Dr. Maria Montessori was an Italian physician, educator, philosopher, and humanitarian. Dr. Montessori was the first woman to graduate from the University of Rome La Sapienza Medical School, becoming the first female doctor in Italy. Her main contributions to the work of raising and educating children are in the following areas:
- Preparing the most natural and life-supporting environments for the child.
- Observing the child living freely in this environment.
- Continually adapting the environment in order that the child may fulfill his or her greatest potential, physically, mentally, emotionally, and spiritually.
Dr. Maria Montessori believed, “Education is a natural process carried out by the human individual, and is acquired not by listening to words, but by experiences in the environment.”
She was focused on teaching the student’s ways to develop their own skills at a pace they set, a principle Montessori called “spontaneous self-development”. A wide variety of materials which increase in complexity is used to help direct the interests of the child and haste development.
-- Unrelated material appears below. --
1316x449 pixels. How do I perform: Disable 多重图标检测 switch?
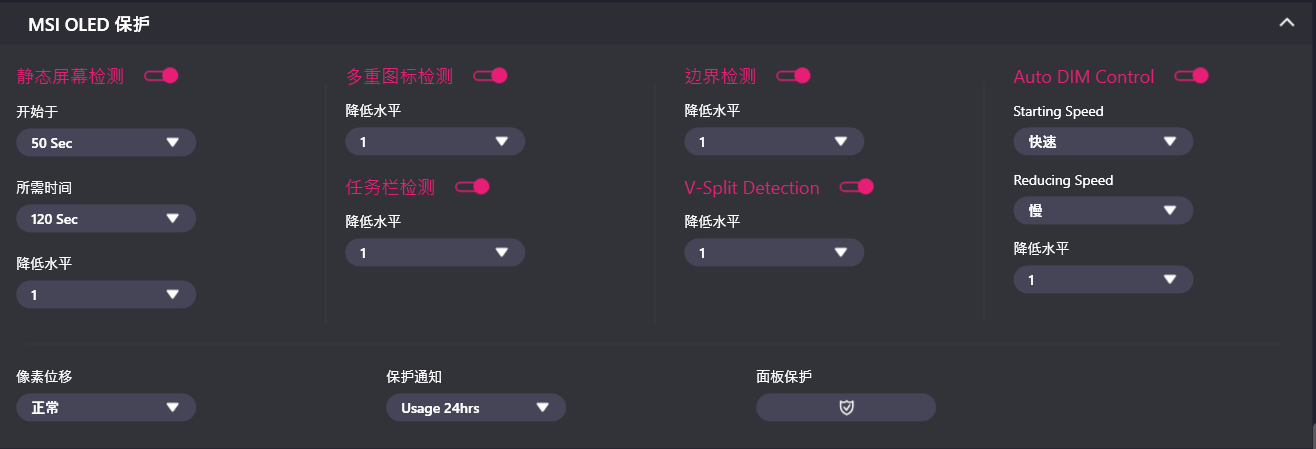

During World War II, Dr. Montessori developed many of the ideas taught in training courses today. She was twice nominated for the Nobel Peace Prize.
Dr. Maria Montessori died in the Netherlands in 1952, after a lifetime devoted to the study of child development. Her early work centered on women’s rights and social reform and evolved to encompass a totally innovative approach to education. Her success in Italy led to international recognition, and for over 40 years she traveled all over the world, lecturing, writing and establishing training programs.
Since her death, an interest in Dr. Montessori’s methods have continued to spread throughout the world. Her message to educators and parents has been to turn one’s attention to the child, to “follow the child”. It is because of this basic principle, and the observation guidelines left by her, that Dr. Montessori’s ideas have carried on.